Cominciamo a parlare dell'aspetto grafico (ormai diventato il vero "specchietto per allodole"): i programmatori hanno creato una vastissima varietà di ambienti ed oggetti, ma ogni cosa è realizzata in maniera un po' pedestre con pochissimi poligoni che conferiscono al tutto un aspetto povero e desolato. La stessa impressione è data anche dai personaggi, che anche se spesso molto originali, sono caratterizzati da pochi poligoni. Nonostante tutto, il risultato ottenuto è accettabile, anche se non esente da critiche.
Per svolgere la nostra avventura, abbiamo a disposizione quattro personaggi diversi a parole ma molto poco a fatti. Qualcuno può disporre di magie, cambiano alcuni valori (esperienza, spirito, etc.) ma le differenze all'atto pratico sono veramente irrisorie.

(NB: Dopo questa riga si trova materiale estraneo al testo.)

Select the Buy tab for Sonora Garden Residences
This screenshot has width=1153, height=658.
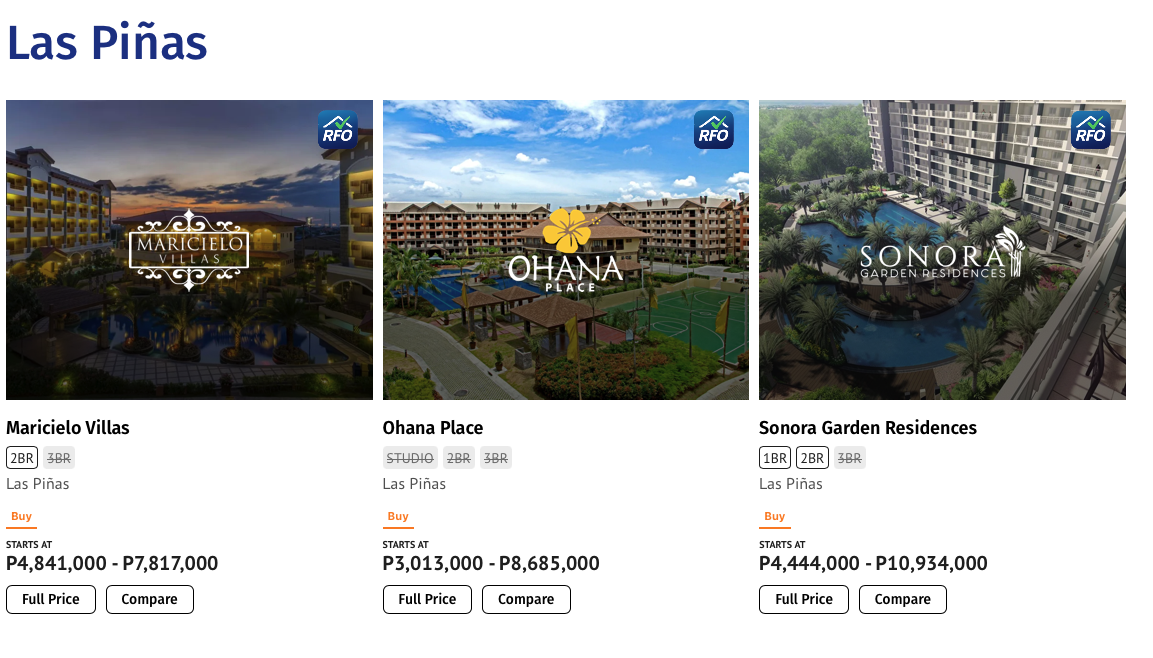[x=775, y=517]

I personaggi standard sono:
La cartografa Julia Chase, il capo ingegnere Maxx Avok, l'arcivescovo Solaar e il caporale Ike Hawkins.

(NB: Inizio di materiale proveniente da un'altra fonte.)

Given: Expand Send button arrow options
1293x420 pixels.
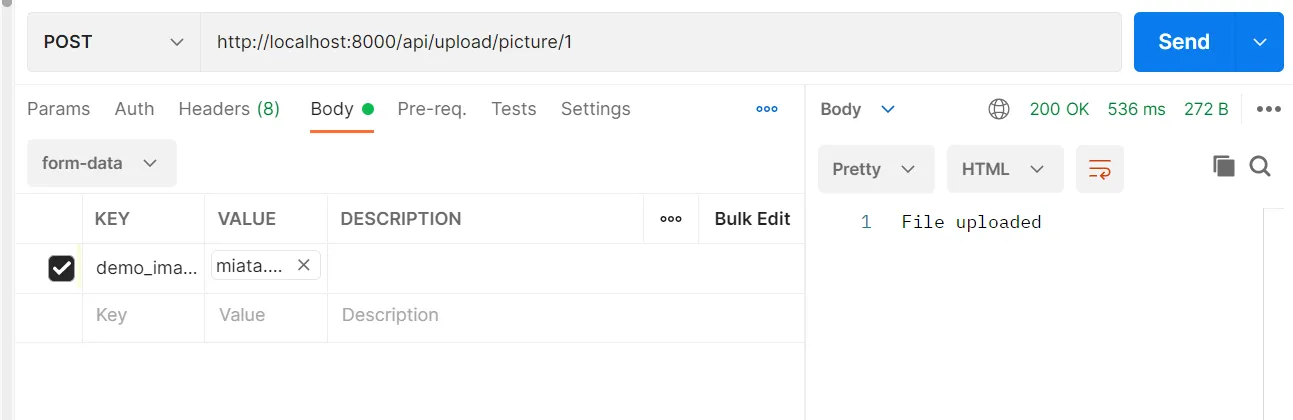Looking at the screenshot, I should [x=1260, y=42].
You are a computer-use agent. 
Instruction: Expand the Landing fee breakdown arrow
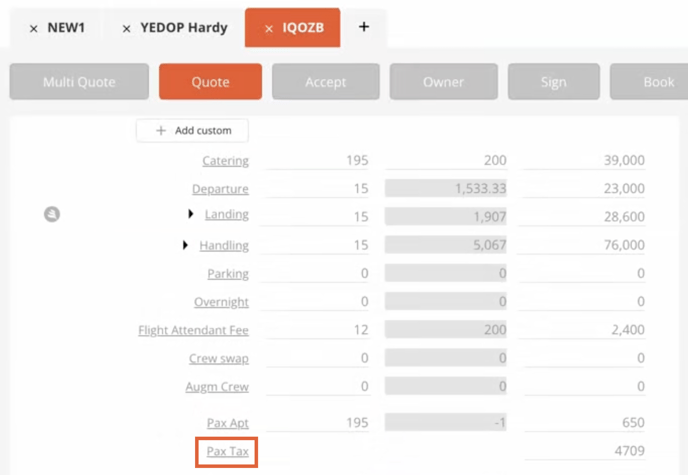pyautogui.click(x=190, y=214)
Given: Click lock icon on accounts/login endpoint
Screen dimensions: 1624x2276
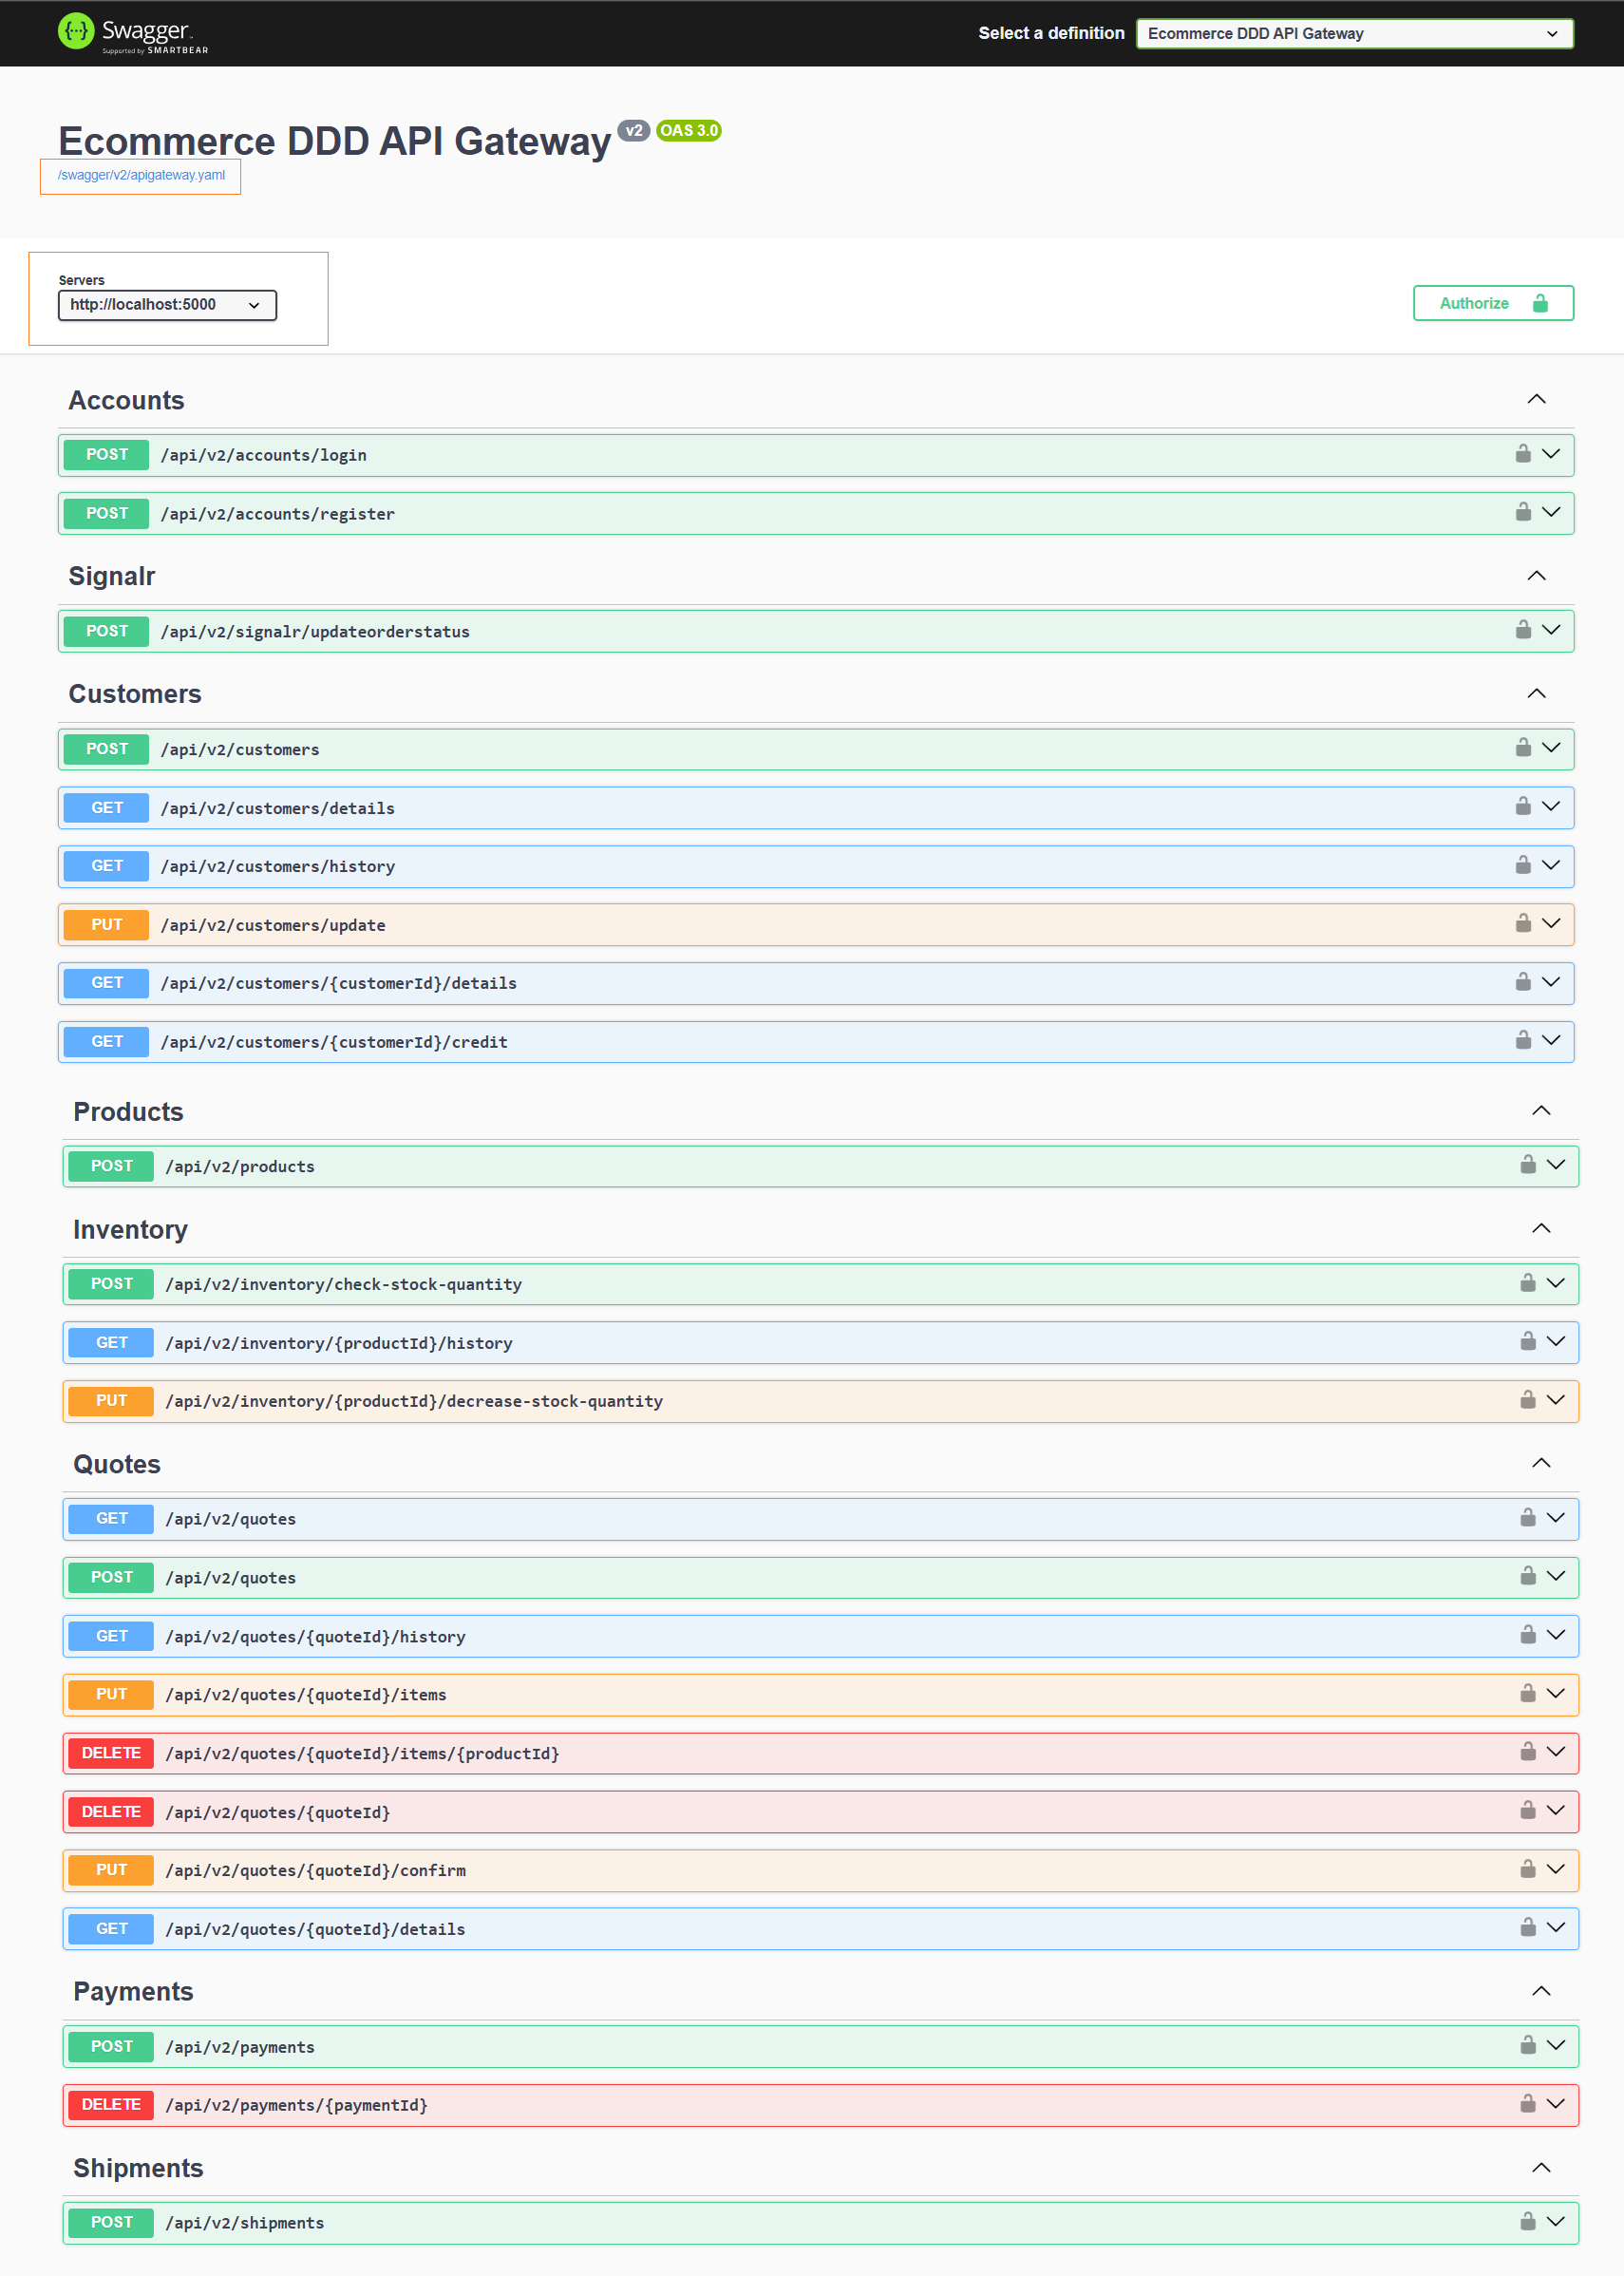Looking at the screenshot, I should [1522, 454].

Possiamo aggiungere (digitando i loro nomi nel menù d'avvio) i due personaggi Sophia Hawkins (sarà la sorella?) e Karma, un ex-deviante (che sarebbe una specie di mostro).
I nemici non sono quasi mai un ostacolo insormontabile, gli unici veramente tosti sono i "cattivoni" che si trovano alla fine di ogni quadro, non tanto per la loro pericolosità ma piuttosto per il gran numero di munizioni necessarie per eliminarli.
Durante i combattimenti apparirà sopra i nemici un indicatore del loro stato di salute, piccolo per i mostriciattoli minori ed immenso peri mostri finali.
Gli effetti sonori sono pochi e non di alta qualità: abbiamo notato che spesso hanno un sottofondo "metallico" che ne limita la credibilità.
I dialoghi, contrariamente, sono chiari e facilmente comprensibili, purtroppo non sono tantissimi e quindi non sono quasi considerabili in una valutazione globale del gioco.
|rigth|8
O.D.T. è suddiviso in nove livelli e un gran numero di settori minori, ma non è possibile salvare le partite quando più desideriamo ma solo in alcuni punti particolari.
Nel caso si muoia sarà necessario ricominciare il livello o, riprendere da alcune pedane di color verde che troveremo di tanto in tanto.
Riassumendo, la durata del gioco è quindi condizionata da pochi fattori: i nemici incredibilmente caratterizzati da un'IA assente, gli oggetti in bella vista e i semi-puzzle davvero deludenti nella loro semplicità.
Parliamoci chiaro, O.D.T. non ci ha convinto e allo stesso tempo non ci ha deluso: si tratta di un gioco con cui è possibile trascorrere qualche momento di distrazione, ma se l'obiettivo del gioco (mi auspico e credo) è quello di permettere a noi accaniti giocatori di godere di un po' di spensieratezza, perché complicarci la vita impedendo di salvare dove vogliamo?